Gli operatori mobili francesi non amano la concorrenza

I tre più importanti operatori di telefonia mobile francese sotto indagine; i comitati dei consumatori ipotizzano un cartello

Parigi (Francia) - "Le Canard Enchainé", quotidiano francese di satira, è salito agli onori della cronaca per aver svelato l'ultimo rapporto della "Direzione generale della concorrenza e della repressione frodi", che starebbe analizzando le politiche tariffarie degli operatori mobili Bouygues, Orange e Sfr - in pratica i più importanti. Secondo le indiscrezioni le tre compagnie per anni avrebbero tenuto riunioni segrete per decidere le sorti del mercato, valutando tariffe e politiche commerciali. Incontri interrotti nel 2003 dopo una piccola perquisizione guidata dalla Direzione della concorrenza.
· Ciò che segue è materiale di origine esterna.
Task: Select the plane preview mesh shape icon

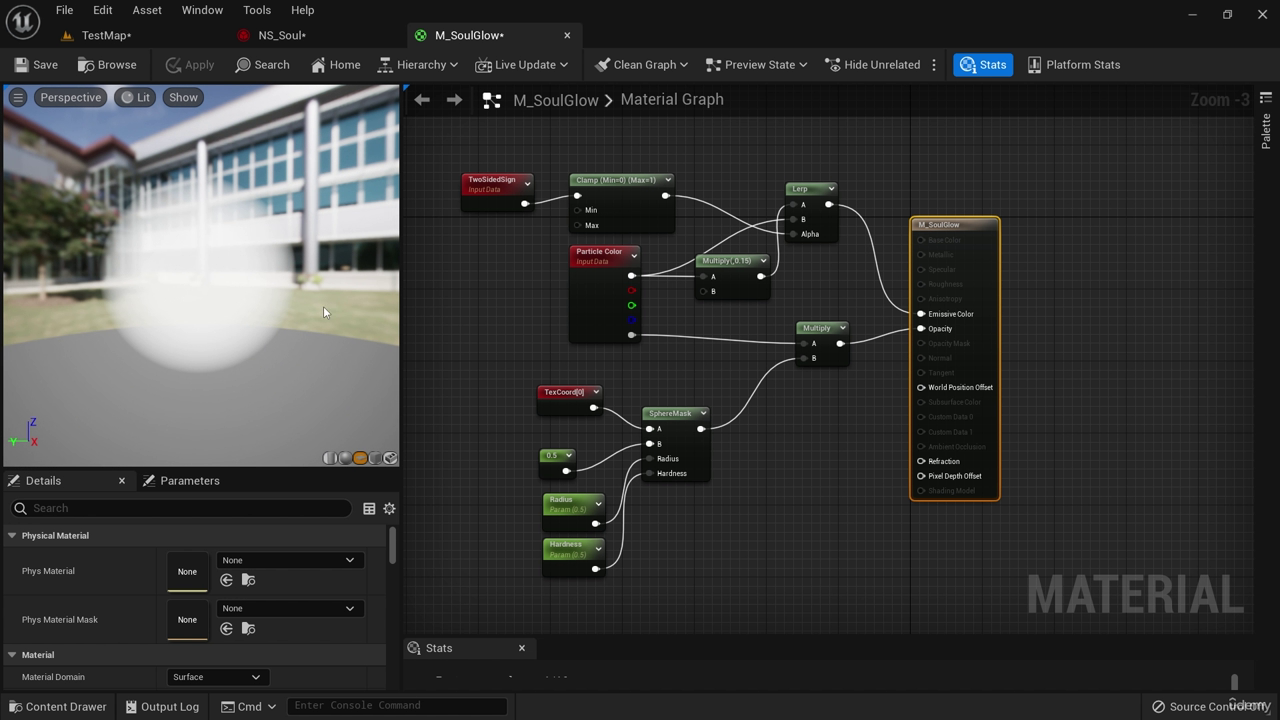Action: (x=360, y=458)
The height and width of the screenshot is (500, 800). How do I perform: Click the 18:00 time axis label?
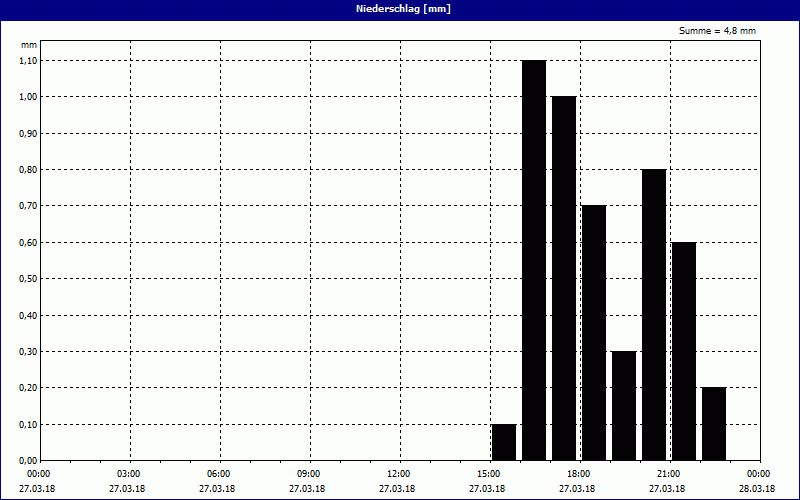578,473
"E' sotto gli occhi di tutti che i profitti delle tre compagnie sono da record e che la guerra dei prezzi è da tempo finita" ha dichiarato la direttrice di una rivista per i consumatori.

Potrebbe essere solo un piccolo incidente di percorso, se non fosse che almeno una di queste compagnie, ovvero Orange, rappresenta da sola il 47,3% del comparto, ed è tuttora una costola di France Telecom, condannata nel 2004 a pagare 38 milioni di euro per numerose infrazioni.
D.d.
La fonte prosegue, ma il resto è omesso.